Pergunta. Faltam poucos dias para a eleição no Banco Interamericano de Desenvolvimento (BID). O senhor acredita que ela acontecerá?

Resposta. Uma eleição tem de acontecer. Do contrário o banco fica no limbo, sem liderança. Para adiar legitimamente uma eleição seria necessária uma resolução com a maioria dos países e fixar uma nova data para a eleição. Em 9 de julho, todos os países do banco propuseram, por unanimidade, o dia 12 de setembro como a data da eleição do BID. Essa data está entre 27 de agosto, que foi a eleição para presidente do Banco Africano de Desenvolvimento, e 7 de outubro, que será a eleição do presidente do Banco Europeu de Reconstrução e Desenvolvimento. O que estamos ouvindo é a narrativa criada pela imprensa e alguns países sobre como sequestrar o voto neste momento. No entanto, isso não cria um adiamento nem uma nova data para a eleição, é simplesmente uma tática de curto prazo para perder tempo, mas as consequências seriam muito importantes. Se a eleição não ocorrer antes de 1º de outubro, o banco fica com um presidente interino que é o advogado do banco e, ironicamente, é um norte-americano. Mas deixa o banco sem mandato, sem objetivos, sem mobilizar recursos, sem atender às necessidades da região e com uma falta de perspectivas na governança que poderia provocar um rebaixamento da classificação de crédito.

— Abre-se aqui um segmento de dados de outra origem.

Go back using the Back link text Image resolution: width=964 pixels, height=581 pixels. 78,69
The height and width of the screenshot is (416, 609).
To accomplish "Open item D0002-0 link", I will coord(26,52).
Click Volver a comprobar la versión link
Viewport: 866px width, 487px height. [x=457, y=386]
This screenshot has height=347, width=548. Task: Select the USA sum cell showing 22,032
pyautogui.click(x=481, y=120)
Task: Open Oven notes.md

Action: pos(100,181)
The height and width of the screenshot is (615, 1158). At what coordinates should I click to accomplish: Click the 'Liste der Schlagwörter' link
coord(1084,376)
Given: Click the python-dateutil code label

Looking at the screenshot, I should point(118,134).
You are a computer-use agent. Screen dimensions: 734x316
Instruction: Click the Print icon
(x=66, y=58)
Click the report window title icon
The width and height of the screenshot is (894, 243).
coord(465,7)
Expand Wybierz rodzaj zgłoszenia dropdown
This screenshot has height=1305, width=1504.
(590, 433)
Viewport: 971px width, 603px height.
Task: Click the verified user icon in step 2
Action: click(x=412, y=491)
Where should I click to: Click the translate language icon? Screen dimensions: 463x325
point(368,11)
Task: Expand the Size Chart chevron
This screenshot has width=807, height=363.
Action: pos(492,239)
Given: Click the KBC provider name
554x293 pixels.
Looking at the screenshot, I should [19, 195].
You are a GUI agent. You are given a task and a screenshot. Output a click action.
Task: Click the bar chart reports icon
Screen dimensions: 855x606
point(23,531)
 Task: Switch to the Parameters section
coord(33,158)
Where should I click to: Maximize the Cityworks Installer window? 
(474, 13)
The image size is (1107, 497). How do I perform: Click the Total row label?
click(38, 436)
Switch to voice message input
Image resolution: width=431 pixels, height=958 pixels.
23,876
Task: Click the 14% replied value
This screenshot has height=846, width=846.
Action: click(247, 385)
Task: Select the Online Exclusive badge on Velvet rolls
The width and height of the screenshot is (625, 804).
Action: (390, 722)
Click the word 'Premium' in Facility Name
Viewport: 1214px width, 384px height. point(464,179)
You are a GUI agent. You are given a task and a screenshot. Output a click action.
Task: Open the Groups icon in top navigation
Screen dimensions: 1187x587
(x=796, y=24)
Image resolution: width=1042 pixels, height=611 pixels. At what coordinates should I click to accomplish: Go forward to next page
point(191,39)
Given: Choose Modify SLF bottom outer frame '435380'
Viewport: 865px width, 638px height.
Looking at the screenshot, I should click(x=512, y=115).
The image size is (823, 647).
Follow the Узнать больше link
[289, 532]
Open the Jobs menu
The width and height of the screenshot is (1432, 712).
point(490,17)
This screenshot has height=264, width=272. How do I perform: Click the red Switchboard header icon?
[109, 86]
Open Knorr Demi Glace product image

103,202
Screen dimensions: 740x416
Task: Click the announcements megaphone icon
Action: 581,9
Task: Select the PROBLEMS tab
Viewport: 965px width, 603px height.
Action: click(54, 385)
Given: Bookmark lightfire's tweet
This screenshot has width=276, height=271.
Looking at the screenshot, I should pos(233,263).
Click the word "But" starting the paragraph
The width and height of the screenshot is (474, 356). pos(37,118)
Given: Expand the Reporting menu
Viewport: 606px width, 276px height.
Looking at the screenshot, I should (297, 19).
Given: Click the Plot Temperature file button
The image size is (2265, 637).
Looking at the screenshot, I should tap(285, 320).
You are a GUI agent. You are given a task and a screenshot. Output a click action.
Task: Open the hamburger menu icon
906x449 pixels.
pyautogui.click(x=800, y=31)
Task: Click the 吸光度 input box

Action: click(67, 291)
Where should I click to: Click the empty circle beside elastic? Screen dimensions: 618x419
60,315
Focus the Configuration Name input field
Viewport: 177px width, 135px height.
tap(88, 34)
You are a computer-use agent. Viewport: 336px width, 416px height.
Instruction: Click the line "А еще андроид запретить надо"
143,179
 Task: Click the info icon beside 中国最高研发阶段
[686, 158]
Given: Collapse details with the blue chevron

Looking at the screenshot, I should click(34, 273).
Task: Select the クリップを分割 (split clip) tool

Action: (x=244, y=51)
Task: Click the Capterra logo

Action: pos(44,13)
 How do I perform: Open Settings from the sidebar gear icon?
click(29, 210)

P. E o que a administração dos EUA faria se isso acontecer?

R. A eleição tem de acontecer. Deixar um banco paralisado, em um limbo, não apenas seria inaceitável para os Estados Unidos, como também para a maioria dos acionistas. O banco precisará de maioria para uma nova resolução com uma nova data. Já sabemos que isso não vai acontecer porque a maioria já disse em um comunicado que quer que a eleição aconteça no dia 12 de setembro. De uma forma ou de outra, para governar como uma instituição, é necessário um projeto majoritário. As eleições do BID têm sido muito disputadas. Em 2005, quando Luis Alberto Moreno venceu, recebeu 56% dos votos e 44% dos acionistas se opuseram. Se esses 44%, em vez de votar contra ou a favor de seu candidato, simplesmente tentassem táticas minoritárias para negar o quórum, não teria acontecido uma eleição.

P. Mas essa tática, em todo caso, só precisa de 25% de apoio (para que não haja quórum suficiente) e parece que não há.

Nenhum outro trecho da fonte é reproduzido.